Editor’s Note: Ronnie “Cuz” Strickland, Mossy Oak’s senior vice president of television and related media, probably has hunted turkeys as long and as hard as any man alive. He hunts for his own enjoyment, but in the early days of Mossy Oak, he was a cameraman, field producer, guide and caller. One of Cuz’s greatest joys in life is calling up a turkey for someone else to take. Cuz has hunted turkeys all over the world and in most states. When Cuz talks turkey, we all listen.

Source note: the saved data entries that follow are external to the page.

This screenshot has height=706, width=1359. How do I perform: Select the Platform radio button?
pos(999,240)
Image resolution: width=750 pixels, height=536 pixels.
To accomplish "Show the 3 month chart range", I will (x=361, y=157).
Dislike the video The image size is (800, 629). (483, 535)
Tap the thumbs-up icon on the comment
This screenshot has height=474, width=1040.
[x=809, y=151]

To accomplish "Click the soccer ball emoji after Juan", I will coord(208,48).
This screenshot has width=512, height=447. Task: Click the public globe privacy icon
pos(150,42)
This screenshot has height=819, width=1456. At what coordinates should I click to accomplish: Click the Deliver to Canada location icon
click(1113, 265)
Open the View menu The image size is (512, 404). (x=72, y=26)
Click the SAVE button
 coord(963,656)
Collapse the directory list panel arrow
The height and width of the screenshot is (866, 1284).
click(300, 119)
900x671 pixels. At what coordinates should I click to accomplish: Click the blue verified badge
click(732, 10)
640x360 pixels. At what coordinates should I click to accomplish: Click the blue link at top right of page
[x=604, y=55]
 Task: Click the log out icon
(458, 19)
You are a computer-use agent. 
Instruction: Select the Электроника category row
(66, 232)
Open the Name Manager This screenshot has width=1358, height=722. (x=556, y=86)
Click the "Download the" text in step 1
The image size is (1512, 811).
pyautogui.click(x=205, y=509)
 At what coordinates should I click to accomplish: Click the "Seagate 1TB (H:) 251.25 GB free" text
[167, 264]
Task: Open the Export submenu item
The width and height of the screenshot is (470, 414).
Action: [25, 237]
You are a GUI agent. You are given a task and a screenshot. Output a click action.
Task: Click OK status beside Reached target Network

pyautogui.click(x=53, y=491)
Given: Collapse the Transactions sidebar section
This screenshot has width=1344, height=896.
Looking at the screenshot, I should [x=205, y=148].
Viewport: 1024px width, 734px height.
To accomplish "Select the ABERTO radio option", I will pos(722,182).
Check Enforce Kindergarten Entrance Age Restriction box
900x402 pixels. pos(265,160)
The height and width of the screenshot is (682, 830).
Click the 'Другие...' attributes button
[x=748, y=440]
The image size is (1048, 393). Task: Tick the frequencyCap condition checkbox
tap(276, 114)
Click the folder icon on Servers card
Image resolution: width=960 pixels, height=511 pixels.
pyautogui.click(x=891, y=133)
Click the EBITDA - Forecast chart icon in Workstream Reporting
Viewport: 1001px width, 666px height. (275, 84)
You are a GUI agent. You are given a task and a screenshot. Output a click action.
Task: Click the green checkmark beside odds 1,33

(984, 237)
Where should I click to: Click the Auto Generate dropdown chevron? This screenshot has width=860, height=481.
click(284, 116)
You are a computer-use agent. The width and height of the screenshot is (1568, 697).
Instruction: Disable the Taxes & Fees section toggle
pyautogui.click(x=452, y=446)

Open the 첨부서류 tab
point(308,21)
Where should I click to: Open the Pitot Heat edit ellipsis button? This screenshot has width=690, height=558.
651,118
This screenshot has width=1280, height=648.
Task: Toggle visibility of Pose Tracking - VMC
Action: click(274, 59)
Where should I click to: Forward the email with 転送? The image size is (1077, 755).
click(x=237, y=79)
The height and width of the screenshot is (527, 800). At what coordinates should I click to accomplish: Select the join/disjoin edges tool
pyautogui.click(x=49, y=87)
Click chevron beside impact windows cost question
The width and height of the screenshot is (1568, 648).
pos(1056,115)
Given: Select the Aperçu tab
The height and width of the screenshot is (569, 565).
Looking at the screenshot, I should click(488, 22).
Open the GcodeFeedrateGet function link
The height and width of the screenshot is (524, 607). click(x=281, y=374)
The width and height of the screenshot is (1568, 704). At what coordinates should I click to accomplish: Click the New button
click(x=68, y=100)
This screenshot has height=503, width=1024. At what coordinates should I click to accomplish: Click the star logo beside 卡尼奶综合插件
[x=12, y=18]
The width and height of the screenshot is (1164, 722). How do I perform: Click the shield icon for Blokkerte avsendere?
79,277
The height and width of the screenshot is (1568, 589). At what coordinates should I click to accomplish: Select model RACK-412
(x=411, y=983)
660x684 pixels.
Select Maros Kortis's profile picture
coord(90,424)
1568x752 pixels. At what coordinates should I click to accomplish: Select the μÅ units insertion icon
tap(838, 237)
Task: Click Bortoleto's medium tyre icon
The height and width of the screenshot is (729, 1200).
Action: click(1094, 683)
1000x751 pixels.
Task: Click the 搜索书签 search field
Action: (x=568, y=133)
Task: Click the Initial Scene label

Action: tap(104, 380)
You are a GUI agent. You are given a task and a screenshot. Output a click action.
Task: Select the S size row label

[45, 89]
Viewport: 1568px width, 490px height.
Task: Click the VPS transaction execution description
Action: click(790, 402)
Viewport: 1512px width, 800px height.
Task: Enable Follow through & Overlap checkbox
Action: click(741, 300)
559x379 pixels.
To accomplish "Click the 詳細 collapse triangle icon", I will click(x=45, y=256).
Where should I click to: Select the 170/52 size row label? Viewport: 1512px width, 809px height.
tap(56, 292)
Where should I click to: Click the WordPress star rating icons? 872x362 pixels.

There are many more turkeys in the woods than hunters think. You can take turkeys if you’ll hunt later in the morning, after all the other hunters have left the woods. I love to blow a tube call that makes a loud, high-pitched, very-piercing sound. I use that call later in the morning to cause a turkey to shock gobble. If you’re walking down the road listening for turkeys, and one of your hunting buddies jumps out of a bush and yells, “Boo!” you will jump and holler. That’s what the loud, sharp-piercing tube call does to a turkey gobbler in mid-morning. Now you can have the same effect using a really high-pitched, loud box call. You have to remember that most turkey hunters will use a crow or an owl call to try and get turkeys to gobble late in the morning, but turkeys hear crows and owls all day long.
Before I blow my tube call, I look around and make sure that I can set-up by a big tree or a bush, if a turkey gobbles, especially if he gobbles close by. When I blow the tube call, if a turkey gobbles, I’m going to give him some hen calls to try and call him in to where I am. Even if I don’t call that turkey in, at least I know where he likes to stay in the middle of the morning. So, if I try and call a turkey off the roost, and I’m unsuccessful, I can go to the place where I’ve heard the turkey shock gobble and have a real good chance of taking the tom before lunch.
Many times I’ve been filming other hunters trying to call turkeys. After they’ve used their owl calls and their crow calls and cackled to try and make a turkey gobble, they’ll say, “There must not be a gobbler here. Let’s go to another place.” I’ll smile and say, “Do you mind if I blow my loud nasty tube call before we leave?” Many times I’ll make a turkey gobble close by that hadn’t answered any other call.
So my suggestion is: in the middle of the day, when you’re trying to locate a turkey, and you just can’t seem to get one to gobble, before you leave your calling site, either blow a loud, sharp-piercing tube call, or give some exciting yelps on a loud, high-pitched box call. I’m totally convinced that many hunters walk off and leave turkeys they may have called, if they’ve made them shock gobble. Make sure, if you hear a turkey gobble, that you have on your Mossy Oak gloves, pulled up your Mossy Oak face mask, and use your Mossy Oak camo to blend in with your surroundings.